OS LIVROS DE JÚLIO POMAR:
ITINERÂNCIA DA LEITURA, ESCRITA, PINTURA
05 julho 2021 – 10 outubro 2021
Curadoria: Mariana Pinto dos Santos
Não é para contar estórias que tu escreves ou eu pinto.
A estória é o que deitamos na panela a amornar nas cinzas
onde inesperado sopro lhe levantará fervura.
А cozinha é а cozinha сomo uта rosa é uma rosa,
querem coisa mais simples?
Júlio Pomar, Assim trabalho eu, 2004
“Desde cedo, Júlio Pomar estabeleceu uma relação entre a sua pintura e a literatura que lia ou que os seus amigos ou contemporâneos escreviam, traduziam, editavam. Num texto sobre Cardoso Pires, escreveu que «literatura e arte eram coisas perfeitamente indissociáveis».
Não só fez várias capas de livros, como também desenhou e pintou variadas obras literárias.
Muitos dos seus trabalhos não “ilustram”: não querem iluminar ou revelar a obra literária com que se relacionam, mas sim continuá-la por outros meios. São «variações», para usar um termo do artista.

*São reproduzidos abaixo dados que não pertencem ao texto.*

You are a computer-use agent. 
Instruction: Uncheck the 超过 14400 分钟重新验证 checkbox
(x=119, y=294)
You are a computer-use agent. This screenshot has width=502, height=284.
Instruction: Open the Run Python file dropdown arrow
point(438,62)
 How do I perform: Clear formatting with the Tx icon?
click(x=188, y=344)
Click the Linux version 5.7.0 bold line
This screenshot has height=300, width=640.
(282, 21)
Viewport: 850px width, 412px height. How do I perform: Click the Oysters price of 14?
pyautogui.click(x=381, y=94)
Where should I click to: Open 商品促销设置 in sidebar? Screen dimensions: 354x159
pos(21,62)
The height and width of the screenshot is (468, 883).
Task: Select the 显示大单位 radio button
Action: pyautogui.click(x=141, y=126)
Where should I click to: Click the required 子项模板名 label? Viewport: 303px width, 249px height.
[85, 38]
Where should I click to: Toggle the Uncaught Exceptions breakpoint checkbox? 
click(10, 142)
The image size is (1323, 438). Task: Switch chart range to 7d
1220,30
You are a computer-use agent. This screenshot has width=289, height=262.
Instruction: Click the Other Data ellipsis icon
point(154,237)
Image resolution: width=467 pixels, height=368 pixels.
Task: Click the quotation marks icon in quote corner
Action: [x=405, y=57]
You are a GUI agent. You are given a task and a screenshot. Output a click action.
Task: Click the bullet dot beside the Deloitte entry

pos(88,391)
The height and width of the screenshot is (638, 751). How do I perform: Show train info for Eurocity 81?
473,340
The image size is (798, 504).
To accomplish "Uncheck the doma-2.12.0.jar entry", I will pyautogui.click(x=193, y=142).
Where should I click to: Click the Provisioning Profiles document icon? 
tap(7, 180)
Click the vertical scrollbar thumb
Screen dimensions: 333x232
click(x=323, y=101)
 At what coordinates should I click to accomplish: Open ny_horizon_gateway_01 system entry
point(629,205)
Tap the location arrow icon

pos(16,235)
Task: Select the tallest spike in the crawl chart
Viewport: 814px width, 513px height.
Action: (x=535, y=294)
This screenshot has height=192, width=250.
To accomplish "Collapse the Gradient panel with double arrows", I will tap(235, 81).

Os livros, as pinturas e os desenhos nesta exposição mostram os itinerários de Júlio Pomar entre a leitura, escrita e pintura, considerando a leitura como etapa primordial, um pre-texto para a pintura. A relação entre texto e imagem é sublinhada pela transcrição nas paredes do AMJP de excertos de algumas das obras literárias ou poéticas que os seus trabalhos evocam, numa intervenção visual do artista Horácio Frutuoso.
Propõe-se uma exposição antológica dos livros de Júlio Pomar, entendidos num sentido lato: os livros que fizeram parte do seu imaginário pictórico, os livros que pintou/desenhou, os seus livros e edições de artista, e os seus escritos poéticos e sobre pintura.
Entre as obras de Júlio Pomar apresentadas, poder-se-ão ver exemplos das que abordam os temas de D. Quixote e Ulisses, duas das suas que relações literárias mais duradouras e profícuas, mas também as que derivam de obras de Cardoso Pires, Ferreira de Castro, Tolstoi, Aquilino Ribeiro, Maria Velho da Costa, Malcolm Lowry, Jorge Luís Borges, Castro Soromenho, Eça de Queiroz, Dante, Carlos de Oliveira, Lewis Carroll, Fernando Pessoa, Edgar Allan Poe, Richard Zimmler, entre outros, incluindo desenhos e pinturas inéditos. Através do percurso aqui proposto desenha-se também uma trama na qual se vislumbra, por via da relação entre o literário e o pictórico, uma história cultural e política, pessoal e colectiva.”
Na foto: “Navio Negreiro”, 2005-2012 (a partir de D. Quixote); ilustrações para Terra Negra, de Castro Soromenho; ilustrações para A Selva, de Ferreira de Castro (col. Ilídio Pinho)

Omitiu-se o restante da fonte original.